Die Geschichte ist schnell erzählt, ihre Interpretation jedoch nicht so eindeutig wie die meisten US-Medien es darstellen. Diese harmlose Variante wäre aber auch schon deshalb lustig, weil ihr Protagonist sich so schön ins Bild stellt. Tatsächlich besitzt der hinter dem Präsidenten gähnende, strauchelnde und dösende "apfelwangige" (Washington Post) Tyler Crotty einen visuellen Charme, der so unmittelbar komisch ist, dass man fast misstrauisch werden und an eine ordnende Hand hinter den Bildern glauben möchte.

Das Video des Bored Bush Boy lief diese Woche in der David Letterman Show unter dem Motto "George W. Bush belebt Amerikas Jugend". In einer Serie von kurzen Clips zeigt es den Präsidenten bei einer Rede vor Fans in Florida; darunter ein etwa 12jähriger Junge, der sich vor Langeweile und Müdigkeit kaum auf den Beinen halten kann, auf seine Uhr blickt, unausgesetzt gähnt und den Kopf dreht, während alle um ihn herum steinerne Miene bewahren. Wie gesagt ein schönes Bild. Das dachten sich auch die Mitarbeiter des Senders CNN, die den Clip am nächsten Tag einige Male ausstrahlten. Dazu kommentierte Moderatorin Daryn Kagan, es sei doch zu komisch, dass keiner der Umstehenden auf das schläfrige Gezappel reagiert habe. Bei der nächsten Wiederholung sagte sie:

OK, jetzt haben wir mal wieder richtig gelacht, das Video war von David Letterman.

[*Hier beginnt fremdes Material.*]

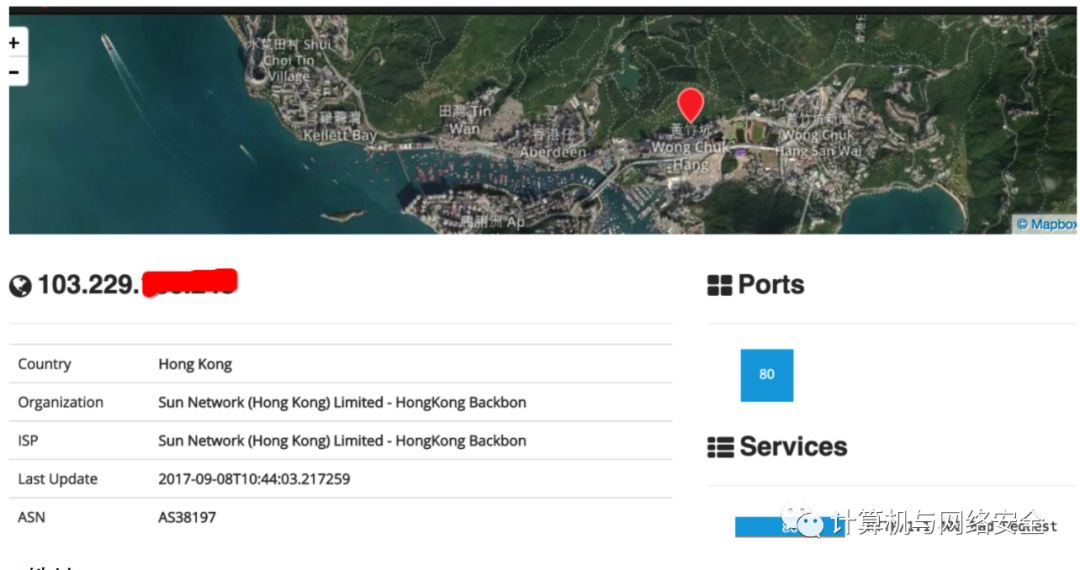Click the globe icon beside the IP address

click(20, 286)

Wir sind allerdings gerade vom Weißen Haus unterrichtet worden, dass dieses Kind, so lustig es auch war, nur in das Video reingeschnitten wurde, was auch erklären würde, dass die Menschen um es herum nicht reagierten. Soviel vom Weißen Haus.

Prompt wurde Letterman sauer, bekräftigte in seiner Show, dass das Video 100 Prozent echt sei und der Vorwurf der Manipulation eine "absolute Lüge". Auch sein Redakteur bekräftigte, sie bräuchten keinen Videodoktor, um die amerikanischen Politiker blöd aussehen zu lassen. Etwas später während der Sendung las Letterman eine Karte, die ihm zugesteckt wurde und sagte:

Gütiger Gott, mein Leben wird immer komplizierter. Gerade eben noch habe ich wie ein Rohrspatz auf das Weiße Haus geschimpft. Aber jetzt hat gerade CNN angerufen und gesagt, dass sie einen Fehler gemacht hat. Die haben nie eine Beschwerde vom Weißen Haus bekommen.

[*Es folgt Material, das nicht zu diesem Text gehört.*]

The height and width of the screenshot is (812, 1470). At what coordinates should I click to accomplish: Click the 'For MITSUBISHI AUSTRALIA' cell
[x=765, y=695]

Soviel zu der Geschichte, die sich in den meisten US-amerikanischen Medien breit gemacht hat. Präsident spricht, Junge gähnt, das Weiße Haus wird involviert, Letterman tobt und CNN ist schuld. Es ist jedoch wahrscheinlicher, dass hier eines der für ihre unkritische Berichterstattung bekannten US-Mainstream-Medien den Schwarzen Peter einsteckt, damit er nicht im Weißen Haus landet. Hätte CNN sich wirklich mehrmals auf das Weiße Haus berufen, wenn keinerlei Tipp aus dieser Richtung gekommen wäre?

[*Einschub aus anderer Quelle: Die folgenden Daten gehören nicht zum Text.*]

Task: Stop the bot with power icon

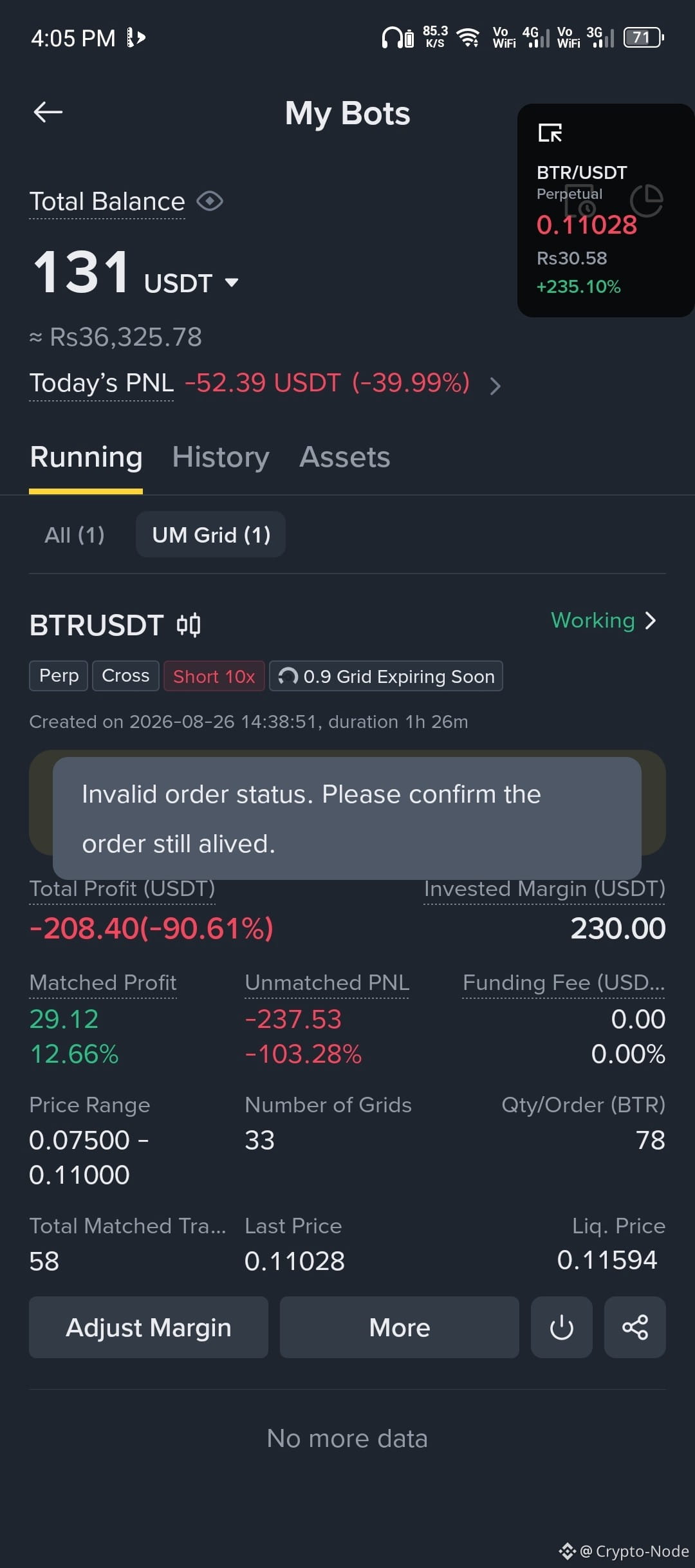Action: pos(562,1327)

Vielleicht, so spekuliert Richard Leiby in der Washington Post, sei es dasselbe Büro gewesen, welches Valerie Plames Namen durchsickern ließ. Oder jenes, das für die Kampagne gegen Richard Clarke (vgl. Was wusste US-Präsident Bush - und warum wollte er nichts davon wissen?) verantwortlich war. Auch Paul Krugman von der New York Times findet es merkwürdig, dass CNN einen Kommentar, der nicht vom Weißen Haus kam, herausgegeben haben soll, ohne ihn zu prüfen. "CNN gibt eine Verleumdung weiter, die dem Weißen Haus zugeschrieben wird. Als die Verleumdung nach hinten losgeht, erklärt CNN seine Arbeit als umgültig und sagt, dass das Weiße Haus nicht dafür verantwortlich war. Das kommt uns doch irgendwie bekannt vor....."

Freitag Nacht war Tyler - neu belebt - auf Anraten des Weißen Hauses bei David Letterman zu Gast, wo er sich als großer Bush-Fan bekannte und einen Brief des Präsidenten vorlas, in welchem jener dem Jungen und seinem republikanischen Vater demonstrativ für die Unterstützung im Wahlkampf dankt und mit den Worten schließt: "Es war heiß in der Halle und meine Rede war lang, ich kann es verstehen, dass ein Junge in deinem Alter da einnickt."